6. Future Research Directions
Recommendations articulated in the benchmarking study for advancing the state of automated meniscal injury grading include:
- Employing semi-supervised or self-supervised pretraining on full 3D MRI volumes to capture more contextual and unlabeled data.
- Enhancing 2D–3D registration through deformable transformations to leverage volumetric anatomical information.
- Integrating explicit lesion localization (region-of-interest detection, attention mapping) and multi-scale feature pyramids to improve detection of subtle or early-grade injuries.

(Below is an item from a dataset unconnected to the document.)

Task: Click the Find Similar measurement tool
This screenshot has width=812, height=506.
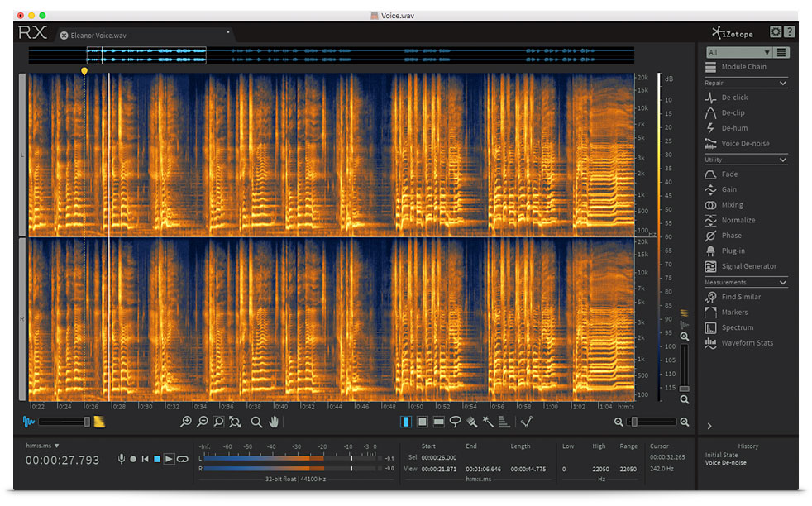Action: tap(740, 297)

- Using ordinal-aware loss functions (e.g., label-distribution smoothing, ordinal regression) to respect the intrinsic order in meniscal severity grading.
- Augmenting imaging analysis with clinical metadata such as patient history or biomechanical scores for comprehensive severity modeling.
By providing 3,000 horn-specific, multi-view, expert-annotated MRI images and a suite of rigorous baselines, MeniMV establishes a foundational resource for model development, robustness assessment, and the investigation of automated, clinically relevant musculoskeletal imaging (Xu et al., 20 Dec 2025).